Kirei Na Namida

By Astri Soeparyono, Sabtu, 7 September 2013 | 16:00 WIB
Kirei Na Namida (Astri Soeparyono)

Maka usai jam sekolah, Lili pergi ke belakang kantin. Tempat itu sepi. Hanya tanah lapang yang terhampar dan beberapa pohon besar.

Dekat dengan sebuah pohon paling besar,  Lili berteriak. Tapi tak ada orang  lain di sana. Hanya ada sebuah lipatan kertas  yang sudah di sobek kecil-kecil  olehnya. Sobekan kertas itu ditimpukinya dengan batu krikil. Sobekan kertas yang ingin ia contek.

Satu dari banyak kertas yang dipakai oleh ia dan teman-temannya mencontek. Kertas-kertas yang membuat Enik Sensei menangis.

Hatinya terasa hancur. Tidak ada yang bisa mengerti. Hanya dirinya yang melihat Enik Sensei menangis. Hanya dia, teman-temannya yang lain tidak.

Dan setelah Enik Sensei keluar dari kelas, seisi kelas malah mencontek dengan terang-terangan. Ini memang hal biasa. Pemandangan biasa bagi Lili dan teman-temannya, meski Lili tidak biasa mencontek.
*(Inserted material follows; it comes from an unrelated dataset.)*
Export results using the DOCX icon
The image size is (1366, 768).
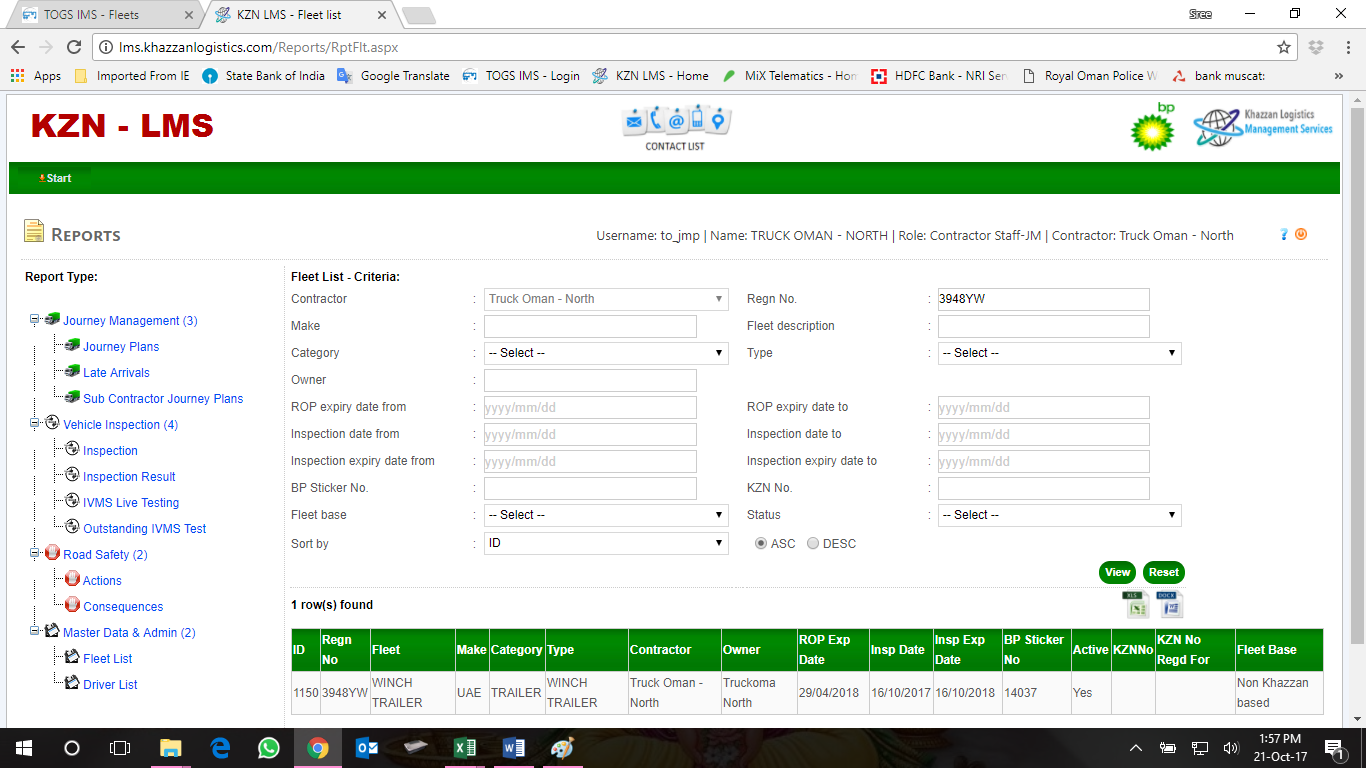(1169, 604)
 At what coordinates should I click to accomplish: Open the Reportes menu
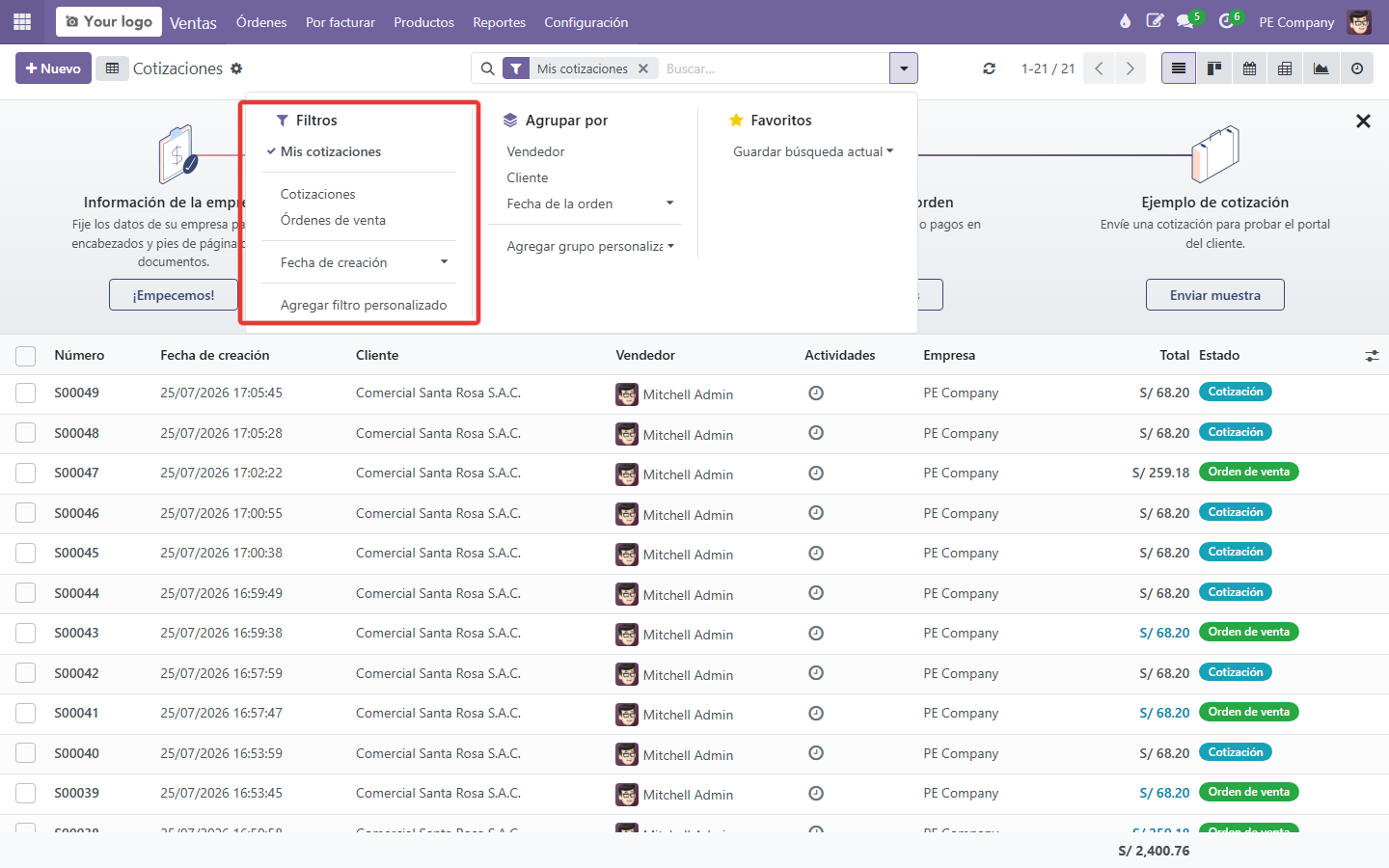499,22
Tapi bagi Enik Sensei? Bagi seorang guru yang benar-benar percaya kepada muridnya...ini adalah hal yang pahit.

Sepahit mulut Lili untuk mengatakan kebenaran. Mengatakan apa yang ia lihat kepada teman-temannya, kepada Suti.
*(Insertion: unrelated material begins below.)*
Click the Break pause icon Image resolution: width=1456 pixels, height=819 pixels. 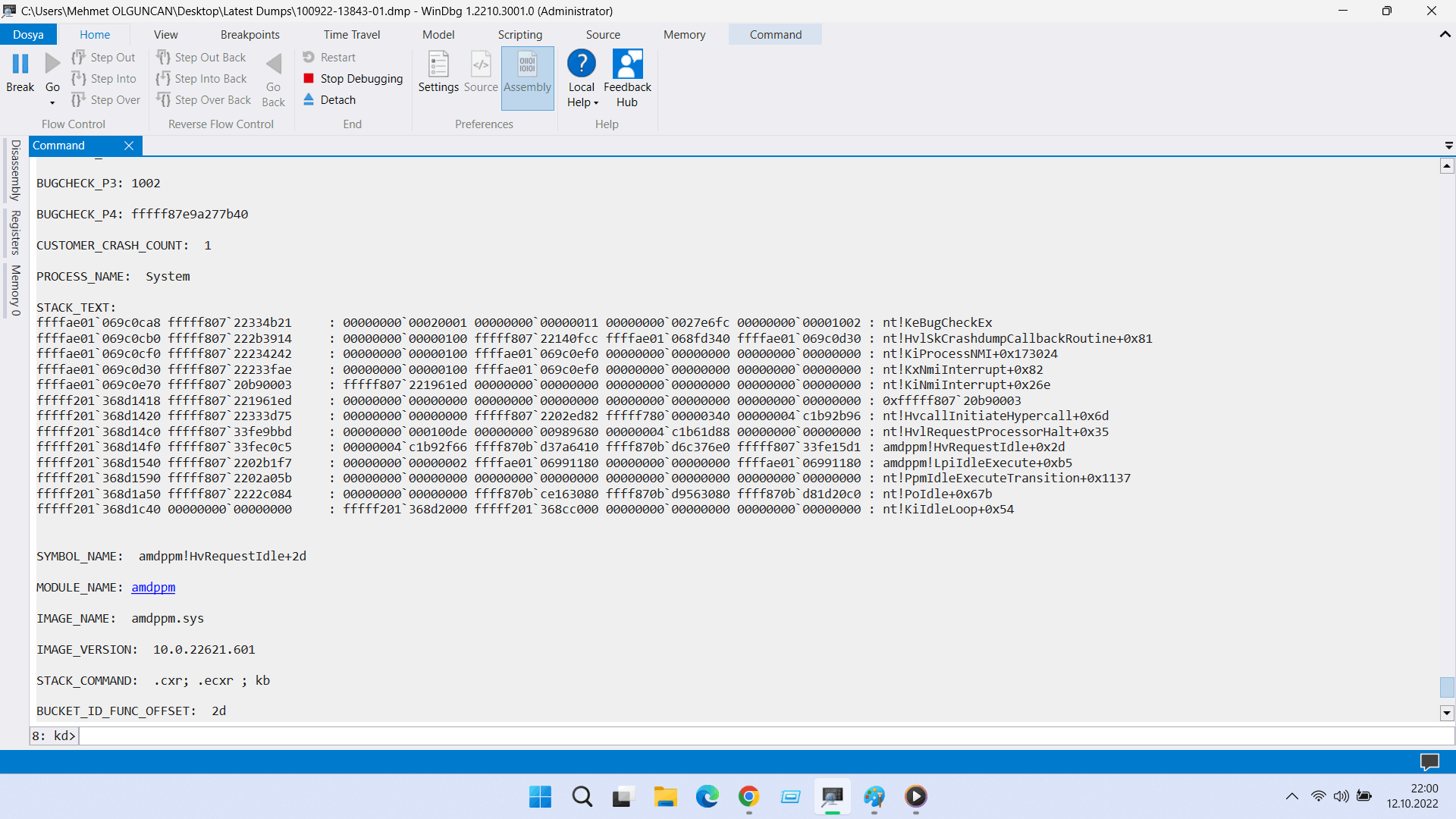20,64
"Kau melihat Ibu menangis?" Suara dari belakang menghentakkan Lili. Ia ragu untuk membalikkan tubuhnya. Itu jelas...suara Enik Sensei. "Ibu tahu sejak lama. Hanya saja Ibu menutup mata untuk tidak percaya."

"Kenapa Ibu tidak memarahi kami?"  Lili masih belum membalikkan tubuhnya.
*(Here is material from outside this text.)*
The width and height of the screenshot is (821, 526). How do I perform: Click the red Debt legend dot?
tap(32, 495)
"Karena ibu ingin kalian sadar...."

"Dan kami enggak pernah sadar, iya, kan, Bu?"

"Belum, bukan tidak...."

"Tapi kenapa tadi Ibu menangis? Kenapa Ibu enggak menghukum Suti? Kenapa Ibu enggak menghukum saya? Kenapa Ibu enggak menghukum kami?" Enik Sensei membalikkan tubuhnya. Kini Lili dan Enik sensei saling membelakangi.

Enik Sensei berusaha tersenyum, "Ibu percaya kalian akan sadar."

Di balik tembok belakang kantin, sepasang mata mengamati mereka. Mata yang bulat dan terus menatap. Di dalamnya, ada kaca-kaca yang akan jatuh dan menetes. Suti. Ada penyesalan yang besar di hatinya.

Bukankah airmata penyesalan adalah airmata paling cantik?

Ya, airmata yang cantik, kirei na namida.